## Begin

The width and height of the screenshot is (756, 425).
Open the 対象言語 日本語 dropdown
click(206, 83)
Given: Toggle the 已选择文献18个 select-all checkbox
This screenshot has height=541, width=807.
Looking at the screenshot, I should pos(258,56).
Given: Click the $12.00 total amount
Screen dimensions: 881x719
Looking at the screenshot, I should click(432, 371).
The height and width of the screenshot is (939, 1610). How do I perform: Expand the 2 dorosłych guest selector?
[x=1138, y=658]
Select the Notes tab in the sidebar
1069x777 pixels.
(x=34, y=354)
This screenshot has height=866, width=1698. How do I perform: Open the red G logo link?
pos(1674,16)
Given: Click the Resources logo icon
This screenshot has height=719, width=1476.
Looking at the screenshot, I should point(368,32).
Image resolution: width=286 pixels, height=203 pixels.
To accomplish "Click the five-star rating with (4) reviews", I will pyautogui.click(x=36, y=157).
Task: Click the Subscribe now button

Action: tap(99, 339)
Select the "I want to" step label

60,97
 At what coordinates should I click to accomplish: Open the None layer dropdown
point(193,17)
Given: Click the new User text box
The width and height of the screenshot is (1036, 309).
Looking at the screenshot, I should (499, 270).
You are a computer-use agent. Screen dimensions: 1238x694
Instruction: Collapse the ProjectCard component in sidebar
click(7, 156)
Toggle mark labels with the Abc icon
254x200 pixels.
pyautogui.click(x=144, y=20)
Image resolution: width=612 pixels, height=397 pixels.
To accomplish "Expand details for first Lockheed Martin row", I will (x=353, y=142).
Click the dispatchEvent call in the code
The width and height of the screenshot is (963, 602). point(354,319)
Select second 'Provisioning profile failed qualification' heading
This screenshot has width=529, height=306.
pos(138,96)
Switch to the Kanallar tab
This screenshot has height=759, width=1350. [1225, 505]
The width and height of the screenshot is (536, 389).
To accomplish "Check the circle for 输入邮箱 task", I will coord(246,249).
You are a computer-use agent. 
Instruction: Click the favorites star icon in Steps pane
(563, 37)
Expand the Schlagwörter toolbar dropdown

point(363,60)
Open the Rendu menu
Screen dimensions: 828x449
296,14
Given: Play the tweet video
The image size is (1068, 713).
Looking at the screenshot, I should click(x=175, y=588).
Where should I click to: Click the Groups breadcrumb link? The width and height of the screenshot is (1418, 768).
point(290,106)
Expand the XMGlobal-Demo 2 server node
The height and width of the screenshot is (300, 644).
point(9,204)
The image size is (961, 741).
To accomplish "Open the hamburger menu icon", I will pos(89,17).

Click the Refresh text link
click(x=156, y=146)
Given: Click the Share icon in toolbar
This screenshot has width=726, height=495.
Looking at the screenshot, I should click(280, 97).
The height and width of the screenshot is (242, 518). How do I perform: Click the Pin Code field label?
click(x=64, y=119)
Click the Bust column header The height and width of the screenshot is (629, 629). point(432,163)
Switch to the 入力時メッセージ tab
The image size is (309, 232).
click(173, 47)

## End

§ Goal of the exercise:
Reproduce the rows above verbatim, without any changes.

§ Output below:
The width and height of the screenshot is (756, 425).
Open the 対象言語 日本語 dropdown
click(206, 83)
Given: Toggle the 已选择文献18个 select-all checkbox
This screenshot has height=541, width=807.
Looking at the screenshot, I should pos(258,56).
Given: Click the $12.00 total amount
Screen dimensions: 881x719
Looking at the screenshot, I should click(432, 371).
The height and width of the screenshot is (939, 1610). How do I perform: Expand the 2 dorosłych guest selector?
[x=1138, y=658]
Select the Notes tab in the sidebar
1069x777 pixels.
(x=34, y=354)
This screenshot has height=866, width=1698. How do I perform: Open the red G logo link?
pos(1674,16)
Given: Click the Resources logo icon
This screenshot has height=719, width=1476.
Looking at the screenshot, I should point(368,32).
Image resolution: width=286 pixels, height=203 pixels.
To accomplish "Click the five-star rating with (4) reviews", I will pyautogui.click(x=36, y=157).
Task: Click the Subscribe now button

Action: tap(99, 339)
Select the "I want to" step label

60,97
 At what coordinates should I click to accomplish: Open the None layer dropdown
point(193,17)
Given: Click the new User text box
The width and height of the screenshot is (1036, 309).
Looking at the screenshot, I should (499, 270).
You are a computer-use agent. Screen dimensions: 1238x694
Instruction: Collapse the ProjectCard component in sidebar
click(7, 156)
Toggle mark labels with the Abc icon
254x200 pixels.
pyautogui.click(x=144, y=20)
Image resolution: width=612 pixels, height=397 pixels.
To accomplish "Expand details for first Lockheed Martin row", I will (x=353, y=142).
Click the dispatchEvent call in the code
The width and height of the screenshot is (963, 602). point(354,319)
Select second 'Provisioning profile failed qualification' heading
This screenshot has width=529, height=306.
pos(138,96)
Switch to the Kanallar tab
This screenshot has height=759, width=1350. [1225, 505]
The width and height of the screenshot is (536, 389).
To accomplish "Check the circle for 输入邮箱 task", I will coord(246,249).
You are a computer-use agent. 
Instruction: Click the favorites star icon in Steps pane
(563, 37)
Expand the Schlagwörter toolbar dropdown

point(363,60)
Open the Rendu menu
Screen dimensions: 828x449
296,14
Given: Play the tweet video
The image size is (1068, 713).
Looking at the screenshot, I should click(x=175, y=588).
Where should I click to: Click the Groups breadcrumb link? The width and height of the screenshot is (1418, 768).
point(290,106)
Expand the XMGlobal-Demo 2 server node
The height and width of the screenshot is (300, 644).
point(9,204)
The image size is (961, 741).
To accomplish "Open the hamburger menu icon", I will pos(89,17).

Click the Refresh text link
click(x=156, y=146)
Given: Click the Share icon in toolbar
This screenshot has width=726, height=495.
Looking at the screenshot, I should click(280, 97).
The height and width of the screenshot is (242, 518). How do I perform: Click the Pin Code field label?
click(x=64, y=119)
Click the Bust column header The height and width of the screenshot is (629, 629). point(432,163)
Switch to the 入力時メッセージ tab
The image size is (309, 232).
click(173, 47)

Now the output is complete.